Granted, that can be a dangerous word as every marriage has seasons where it’s not so peaceful. And people may use this as an excuse for an exit. There has to be great caution here.

But when it comes to physical abuse, the Bible says nothing. It’s just not a situation that was addressed. Yet there is Romans 1.

20 For since the creation of the world God’s invisible qualities—his eternal power and divine nature—have been clearly seen, being understood from what has been made, so that people are without excuse.

This section in Romans 1 is talking about the clear godlessness and wickedness that can be observed through looking at nature. In particular this section is talking about the obvious nature of same gender relationships not being of God, and something that can be observed in nature. The two together cannot produce life but produce sickness and death.

In the same way we learn about relationships by observing nature in other areas as well. For example, can you name one creature that does not have a built-in self-defense mechanism? Whether it is a bite, a sting, a claw, camouflage, etc… Every creature on earth has an ability for self-defense. Why? Because God gave it to them for their survival and protection.

For humans, we too have self defense mechanisms. Our bodies and our abilities. But the main system God has given us in place for our protection is family.

When those systems are broken, God has tasked his people to step in to defend the defenseless. For example, with widows and orphans they become defenseless and God says to stand up, step in and help them. Their family system has broken and they are vulnerable. Do something.

The Lord tears down the house of the proud, but He protects the property of widows.” Proverbs 15:25

27 Religion that God our Father accepts as pure and faultless is this: to look after orphans and widows in their distress (James 1:27)

God is the protector of those whose systems of protection have been broken down. And he says that pure religion is to be like the Father, offering protection where that protection is broken down.

So when it comes to physically abused women (and yes, men are abused too but we will talk about that shortly), women have been overpowered by someone. The family system has broken and they are unable to protect themselves themselves. Their ability to self-protect has been overpowered and left them defenseless.

This is where a few things need to happen. Women need to LEAVE this situation. LEAVE!! Separate. Divorce if there is no change. But leave. You have a right to self-protection for you and your children.

It is also the responsibility of the church to help these women. If it is determined that there is physical abuse, it is up to the people of God to step in and help provide and protect these women. Help them to escape. Help them to get away. Shelter them and not just in some crummy, cheap, bed bug infested hotel. They need REAL help.
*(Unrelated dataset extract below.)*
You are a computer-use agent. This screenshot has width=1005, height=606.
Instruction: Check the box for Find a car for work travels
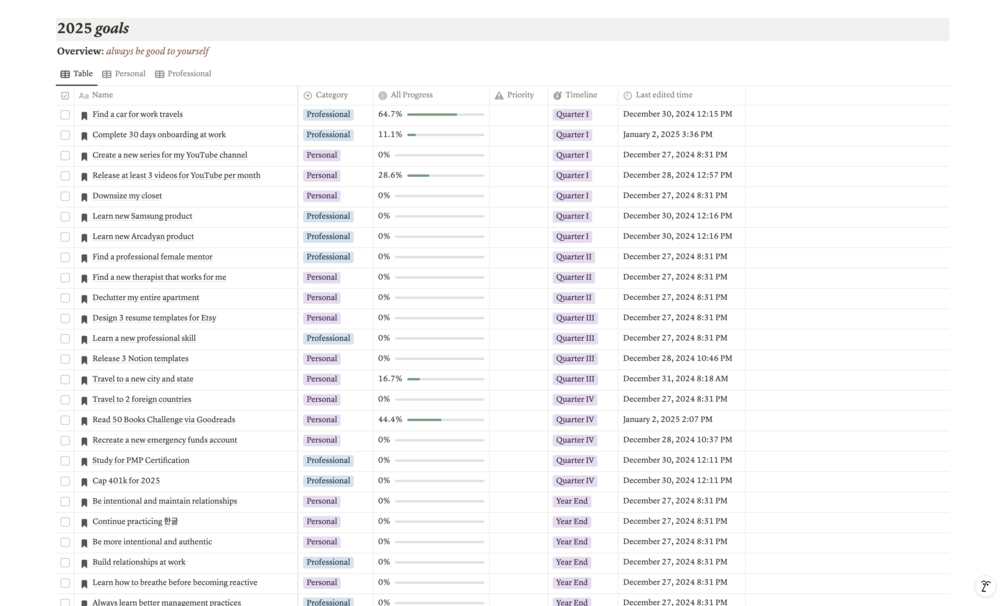[x=65, y=115]
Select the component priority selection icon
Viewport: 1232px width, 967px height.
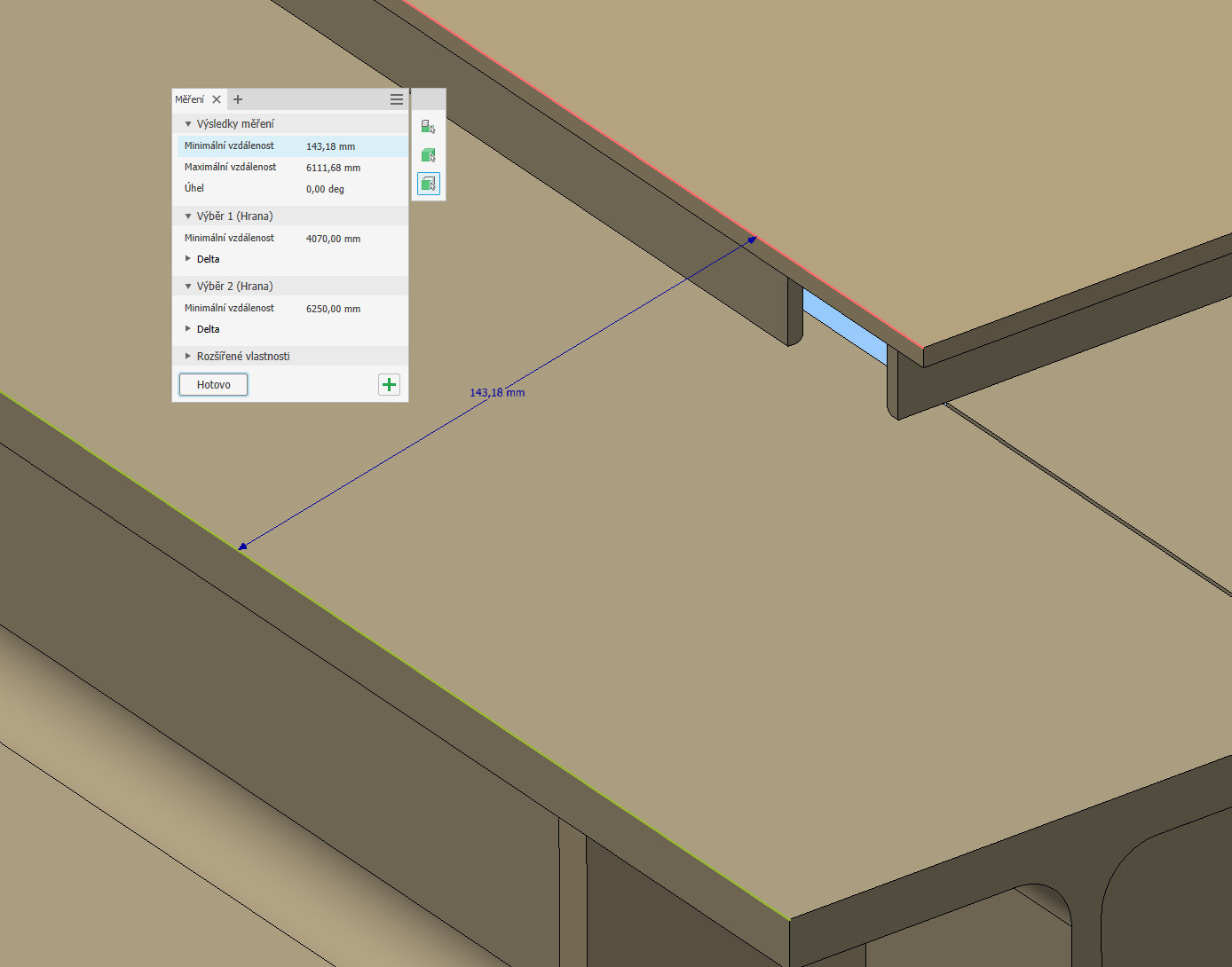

Way too many a pastor’s counsel has not helped and made things worse. They tell a woman she needs to submit to her husband. This violates her need for safety that is built in innately by God. They tell her she should try to work it out with her husband. But they don’t realize that a husband who is already hitting his wife is not going to be open to rational discussion, except to impress a pastor. This is not the time for discussion. It’s the time for her to leave.

What is said oftentimes from pastors has led to one too many woman being dead and in the grave. She believed based on bad counsel that God wanted her to stay and try to work it out. This is sickening.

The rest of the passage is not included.